# Working with Teak



## gemnw (Aug 1, 2010)

I have never worked with teak, and I have been asked to make 4 Adirondack chairs.
Any special problems that I should know of before I tackle this job?
I have worked a lot of wood over my lifetime (70) but it has always been personal or for loved ones and friends. 
Thank you for your help


----------



## jd99 (Jun 17, 2009)

That's going to be one expensive set of chairs. 

Ive worked a little with teak making band saw boxes, it works fine the only thing I noticed it was maybe a little waxy or oily (Not sure how to describe it) the saw dust stuck together when I was cutting it on the band saw, had to keep cleaning the kerf out with a shot of compressed air.

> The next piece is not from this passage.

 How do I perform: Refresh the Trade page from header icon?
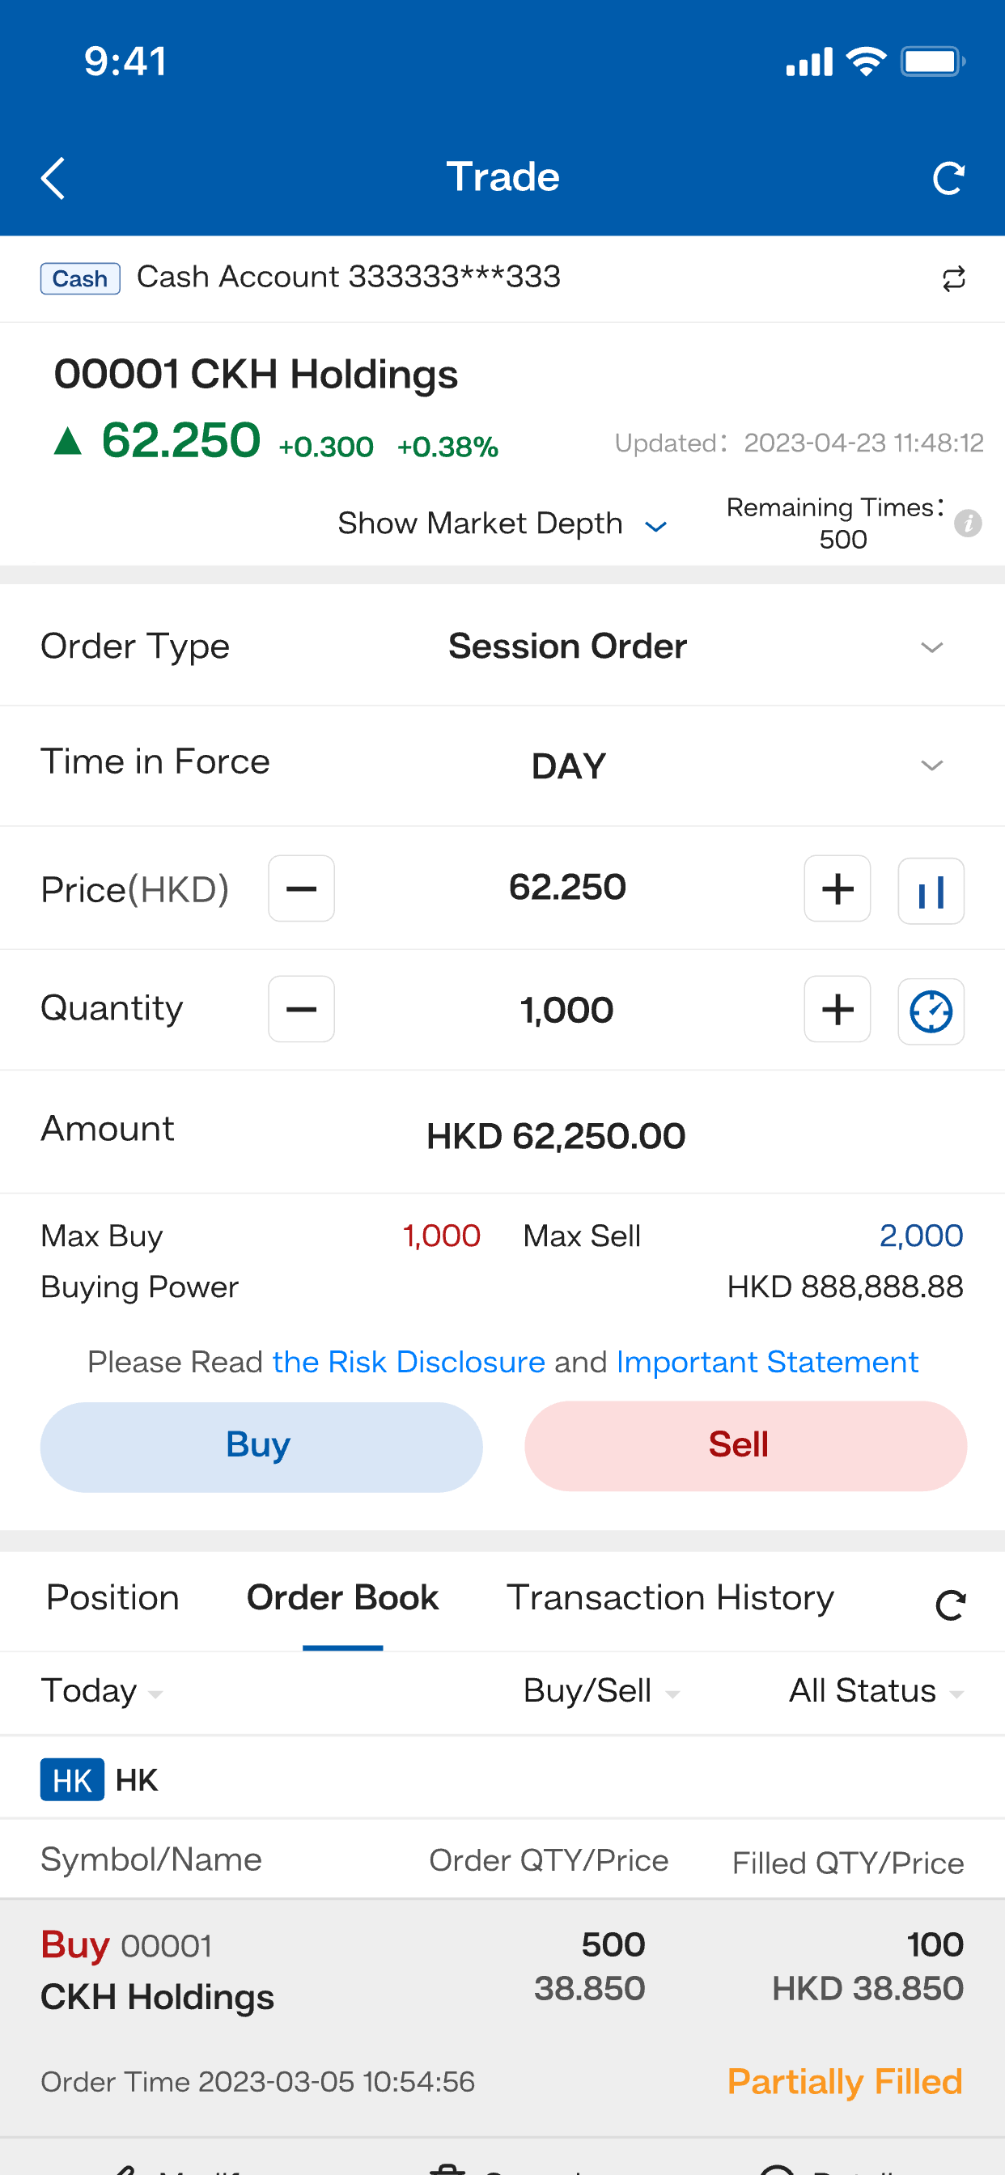coord(948,178)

Make sure you post pictures I'd like to see the project when done.


----------



## gemnw (Aug 1, 2010)

*Thanks, teak info*

I agree, it will be very costly. It was suggested that I use ipe at 1/3 the cost, but teak is what he wants! Will take pictures. Will not start for two weeks.

Ted, Oregon


----------



## jetpilot (Jul 7, 2010)

Hi GEMNW: You have alot of work ahead of you. In my experience with teak, it may be oilly, but it has a very high tendency to dry out and to develope hugh cracks. kGood luck with the finished chairs.


----------



## gemnw (Aug 1, 2010)

Jackie Oily- cracks, I dont imagine they glue together very well.

Tede, Oregon


----------



## jd99 (Jun 17, 2009)

gemnw said:


> Jackie Oily- cracks, I dont imagine they glue together very well.
> 
> Tede, Oregon


I glued several 3/4" thick planks to make the band saw boxes I talked about above, and had no issues with the planks not sticking.

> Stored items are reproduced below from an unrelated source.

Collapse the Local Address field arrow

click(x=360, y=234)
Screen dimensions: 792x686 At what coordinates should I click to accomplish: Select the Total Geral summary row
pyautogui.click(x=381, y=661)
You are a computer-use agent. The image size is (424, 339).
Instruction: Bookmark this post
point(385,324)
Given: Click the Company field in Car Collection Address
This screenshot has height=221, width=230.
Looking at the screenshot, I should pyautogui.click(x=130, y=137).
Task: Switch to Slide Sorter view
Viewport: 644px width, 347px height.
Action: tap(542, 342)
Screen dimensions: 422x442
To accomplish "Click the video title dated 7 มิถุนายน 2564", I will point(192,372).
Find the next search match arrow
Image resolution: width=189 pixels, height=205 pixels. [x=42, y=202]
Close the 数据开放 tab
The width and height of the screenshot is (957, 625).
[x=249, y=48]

I see your in Oregon where abouts are you? I am looking for a peice of land up there to build a retirement house and shop on. Both the wife and I have family that live up there in Oakland, and Springfield.


----------



## bobj3 (Jan 17, 2006)

Hi Ted

Are you sure you want to use teak for the Adirondack chairs, you will need to put wheel on them and maybe a motor to move them around they will be like making them out of concrete 

You will need to post a arm guard around them, teak is very high end wood and not cheap.

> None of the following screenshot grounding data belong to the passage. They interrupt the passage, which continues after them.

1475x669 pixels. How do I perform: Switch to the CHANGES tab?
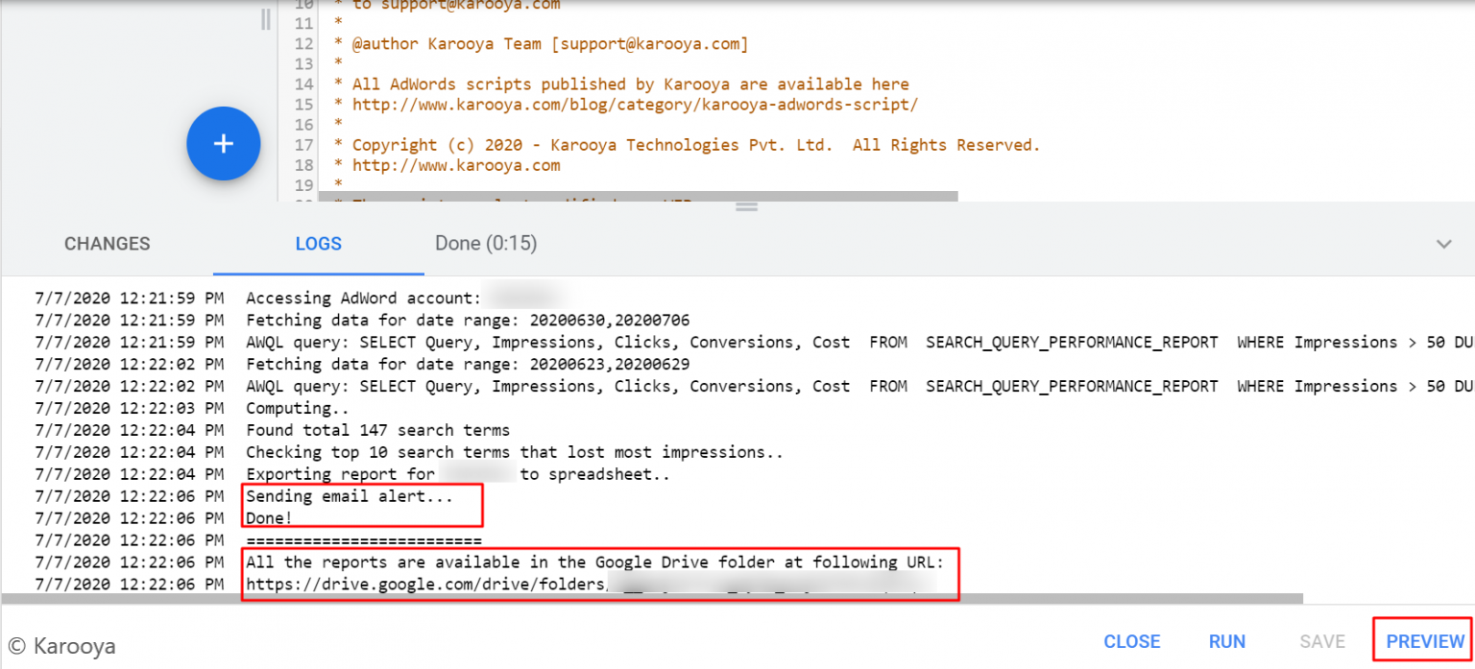[107, 244]
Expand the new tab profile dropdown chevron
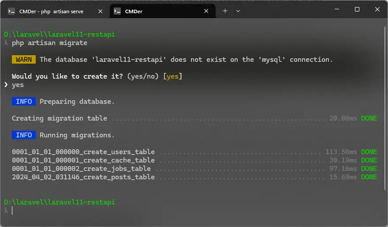 (x=238, y=11)
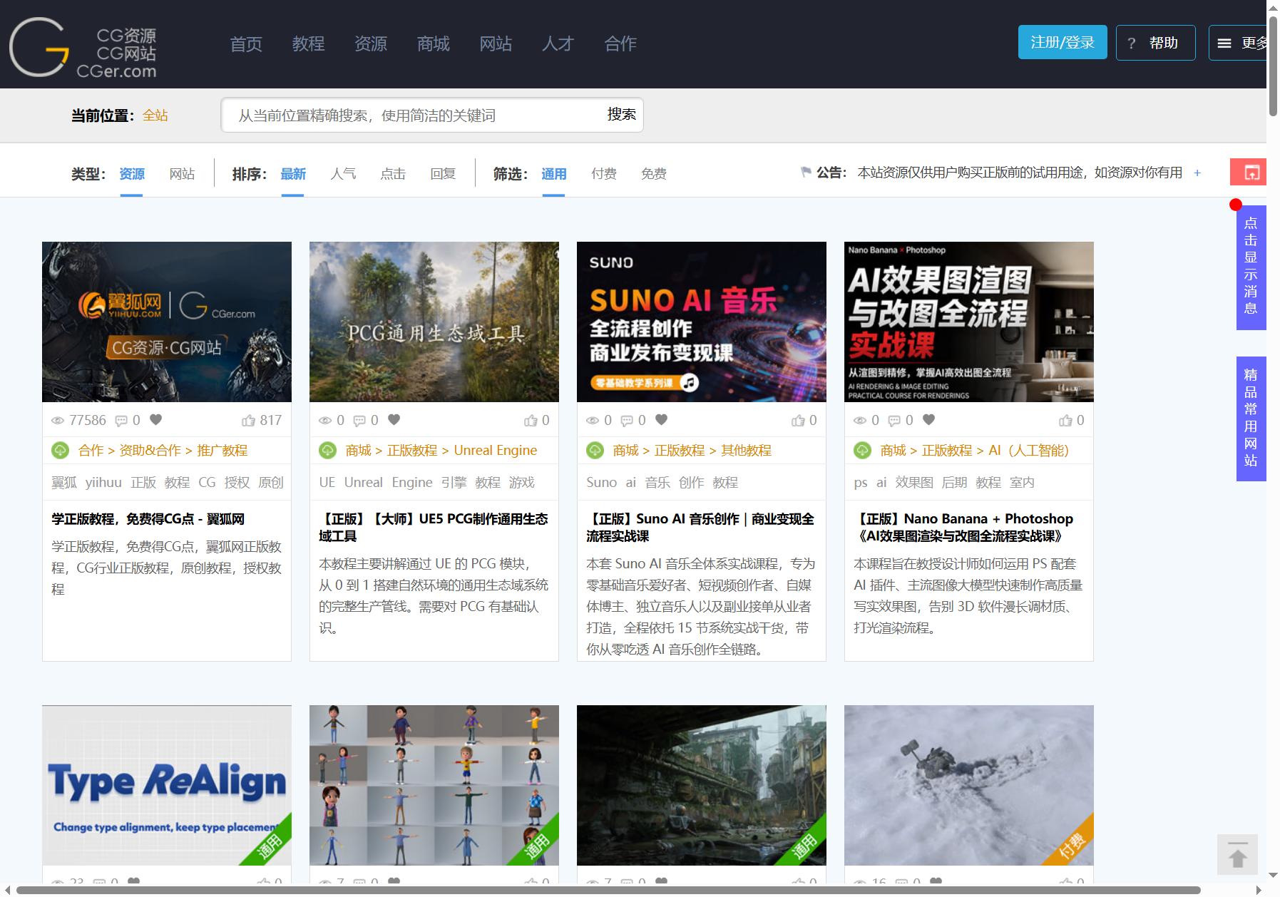This screenshot has width=1280, height=897.
Task: Show messages via 点击显示消息 side tab
Action: (1251, 267)
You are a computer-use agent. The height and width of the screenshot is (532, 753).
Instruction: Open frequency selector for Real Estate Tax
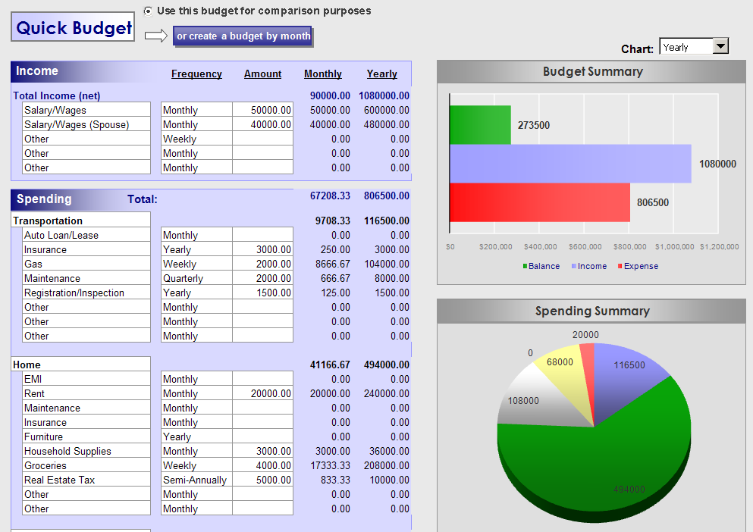196,480
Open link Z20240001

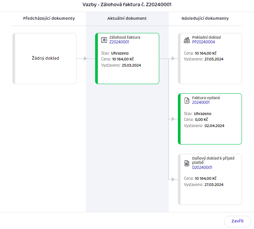[x=119, y=42]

I would suggest cypress lumber it's not real cheap but it will last a very long time outside.

=============



gemnw said:


> I have never worked with teak, and I have been asked to make 4 Adirondack chairs.
> Any special problems that I should know of before I tackle this job?
> I have worked a lot of wood over my lifetime (70) but it has always been personal or for loved ones and friends.
> Thank you for your help


----------



## gemnw (Aug 1, 2010)

JD99 Thanks for the info. I am just 15 mi. south of Eugene and Springfield. Creswell, Oregon. A good choice for you would be Cottage Grove. Its 8 mi. south of Creswell and maybe 45 mi. north of Oakland. Its a small community of 12? thousand on Interstate 5.
Quick shot to Eugene, good access to Coast and the Dunes, access to Snow and Mt.s.
Good fishing and hunting. (Gods Country)


----------



## gemnw (Aug 1, 2010)

bobj3, If this was for me I would agree. This is for my daughters friend. Money does not seem to be an issue. He saw some in teak, and that is what he wants.
Ted. Oregon


----------



## jd99 (Jun 17, 2009)

gemnw said:


> JD99 Thanks for the info. I am just 15 mi. south of Eugene and Springfield. Creswell, Oregon. A good choice for you would be Cottage Grove. Its 8 mi. south of Creswell and maybe 45 mi. north of Oakland. Its a small community of 12? thousand on Interstate 5.
> Quick shot to Eugene, good access to Coast and the Dunes, access to Snow and Mt.s.
> Good fishing and hunting. (Gods Country)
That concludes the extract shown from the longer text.